Multiple classes are available which evaluate conditions of some kind and store the results as boolean masks. These masks can be used in this class:

Parameters:
  • annotation_field_name (Union[str, int]) – Name of the annotation data group field to process. Each annotation field is processed independently.

  • mask_field_name (Union[str, int]) – Name of the boolean mask indicating which elements to keep (True) or remove (False). Must be a child of each annotation field.

  • field_names_to_process (Sequence[Union[str, int]]) – Names of fields to process. The fields must be present in each annotation field.

  • field_dims_to_process (Sequence[int]) – For each field name, the dimension index along which elements are to be removed.

  • fields_to_process_num_dims (Sequence[int]) – For each field name, the number of dimensions in the tensor.

  • remove_mask_field (bool) – Whether to remove the mask field after applying this step.

class accvlab.dali_pipeline_framework.processing_steps.UnneededFieldRemover(unneeded_field_names)[source]

Bases: PipelineStepBase

Processing step for removing unneeded fields from the data.

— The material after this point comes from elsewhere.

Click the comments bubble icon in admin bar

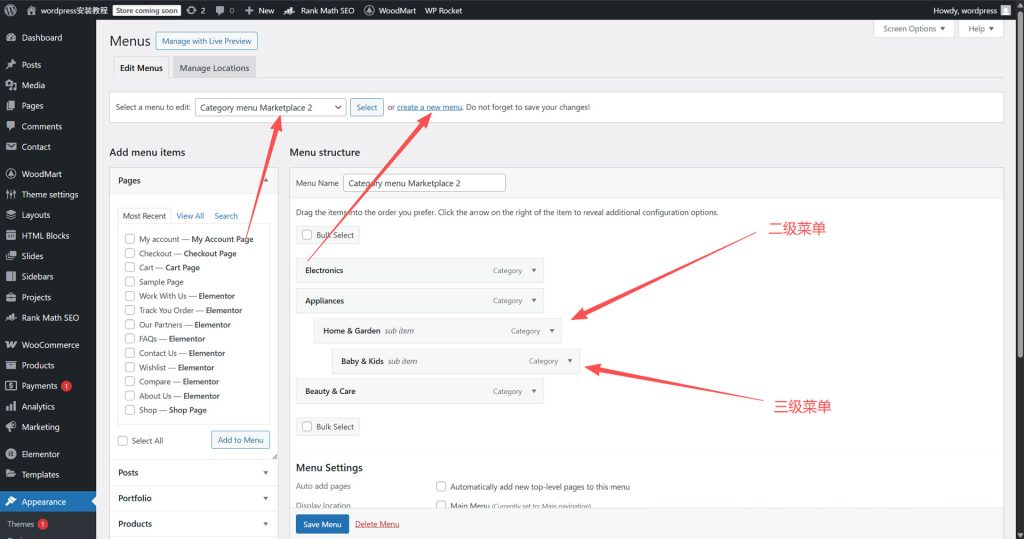point(220,10)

This step does not add any processing steps to the DALI graph, i.e. it is fully performed on DALI graph construction time and does not have any overhead at runtime. This means that this step can be used inside the pipeline multiple times to ensure a clean data structure without any performance penalty (apart from the overhead at graph construction time).

Note

For pipelines which use data which is not needed in the final output (e.g. intermediate results, image size on the CPU, etc.), it is advisable to perform this step at least once, directly before outputting the data, in order to avoid unneeded copies & clutter in the final output.

Parameters:

unneeded_field_names (Union[Tuple[Union[str, int], ...], List[Union[str, int]]]) – Names of the fields to be removed. All fields with those names are removed.